Rwanda aims to achieve universal health coverage by 2030

IANS January 31, 2025 138 views

Rwanda has just unveiled an ambitious healthcare strategy aimed at achieving universal health coverage by 2030. The comprehensive plan focuses on expanding healthcare infrastructure, investing in digital health technologies, and improving access to medical services. By targeting primary healthcare and increasing community health insurance coverage, the country hopes to create a more productive and healthier population. The initiative also includes innovative approaches like early disease screening and modernizing the national health system.

"With HSSP V, we are not just continuing our progress. We are accelerating it." - Yvan Butera, Minister of State for Health
Kigali, Jan 31: Rwanda on Friday launched a comprehensive blueprint to advance progress toward universal health coverage by 2030.

Key Points

1

Expand health workforce and strengthen primary healthcare

2

Invest in digital health and biotechnology

3

Increase community health insurance coverage

4

Enhance disease prevention and screening services

The Health Sector Strategic Plan V (HSSP V) for 2024-2029, launched in Kigali, the capital, aims to create a healthier, more productive population that drives Rwanda's development goals, authorities said.

The launch coincided with the unveiling of Mission 2027, an initiative to accelerate the elimination of cervical cancer.

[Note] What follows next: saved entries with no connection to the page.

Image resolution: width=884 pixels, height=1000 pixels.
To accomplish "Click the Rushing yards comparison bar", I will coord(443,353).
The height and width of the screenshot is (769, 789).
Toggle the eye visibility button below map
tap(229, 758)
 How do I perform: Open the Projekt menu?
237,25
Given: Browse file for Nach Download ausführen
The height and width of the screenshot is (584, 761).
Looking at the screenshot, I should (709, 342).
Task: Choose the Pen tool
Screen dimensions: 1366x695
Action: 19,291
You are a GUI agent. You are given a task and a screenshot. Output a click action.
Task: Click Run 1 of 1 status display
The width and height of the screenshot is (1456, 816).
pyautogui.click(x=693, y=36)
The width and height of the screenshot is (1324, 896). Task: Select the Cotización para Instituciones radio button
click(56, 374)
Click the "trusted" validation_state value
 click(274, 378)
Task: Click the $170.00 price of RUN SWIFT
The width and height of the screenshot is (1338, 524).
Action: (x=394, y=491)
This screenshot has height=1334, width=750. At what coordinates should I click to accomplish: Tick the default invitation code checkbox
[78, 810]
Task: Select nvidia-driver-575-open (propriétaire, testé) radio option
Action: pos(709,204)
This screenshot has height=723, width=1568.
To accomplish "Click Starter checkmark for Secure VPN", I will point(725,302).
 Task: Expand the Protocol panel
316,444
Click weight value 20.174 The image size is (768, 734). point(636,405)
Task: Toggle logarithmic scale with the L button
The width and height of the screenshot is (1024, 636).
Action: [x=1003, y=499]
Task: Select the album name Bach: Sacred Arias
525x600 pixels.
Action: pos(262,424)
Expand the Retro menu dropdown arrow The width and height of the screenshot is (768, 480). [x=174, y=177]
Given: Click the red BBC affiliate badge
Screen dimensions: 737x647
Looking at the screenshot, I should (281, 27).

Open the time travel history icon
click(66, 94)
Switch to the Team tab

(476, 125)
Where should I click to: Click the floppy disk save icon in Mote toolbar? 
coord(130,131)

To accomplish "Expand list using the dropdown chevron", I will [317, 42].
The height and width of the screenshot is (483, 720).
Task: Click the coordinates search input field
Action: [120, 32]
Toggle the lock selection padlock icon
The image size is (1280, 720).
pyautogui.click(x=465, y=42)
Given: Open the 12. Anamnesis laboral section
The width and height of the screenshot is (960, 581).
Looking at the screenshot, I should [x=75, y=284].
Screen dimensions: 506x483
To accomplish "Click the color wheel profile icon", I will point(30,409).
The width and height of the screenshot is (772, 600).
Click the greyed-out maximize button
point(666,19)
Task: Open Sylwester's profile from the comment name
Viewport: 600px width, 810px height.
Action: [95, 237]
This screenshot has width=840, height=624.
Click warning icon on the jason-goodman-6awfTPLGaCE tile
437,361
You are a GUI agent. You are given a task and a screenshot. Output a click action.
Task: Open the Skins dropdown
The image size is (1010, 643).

"With HSSP V, we are not just continuing our progress. We are accelerating it," said Yvan Butera, Rwandan minister of state in the Ministry of Health. "We will expand our health workforce, strengthen primary healthcare, and ensure quality services reach every Rwandan."

Rwanda will invest in research, digital health, and biotechnology to modernize the health system, strengthen health security and emergency preparedness, and improve health financing to ensure affordability, he said, Xinhua news agency reported.

"Screenings for non-communicable diseases are taking shape ... preventing complications very early," Butera said. "More recently, we have expanded services that Rwandans can access with Community Health Insurance, notably cancer care, cardiovascular diseases, and kidney transplants."

According to the Ministry of Health, Rwanda's community-based health insurance now covers 83.5 per cent of the population.

Last month, the country announced the end of the Marburg virus disease outbreak, initially declared on September 27.

The announcement, by Minister of Health Sabin Nsanzimana in Kigali, followed 42 consecutive days with no new cases after the discharge of the last confirmed patient, meeting WHO guidelines.

Rwanda recorded its last confirmed case on October 30 and its last Marburg-related death on October 14.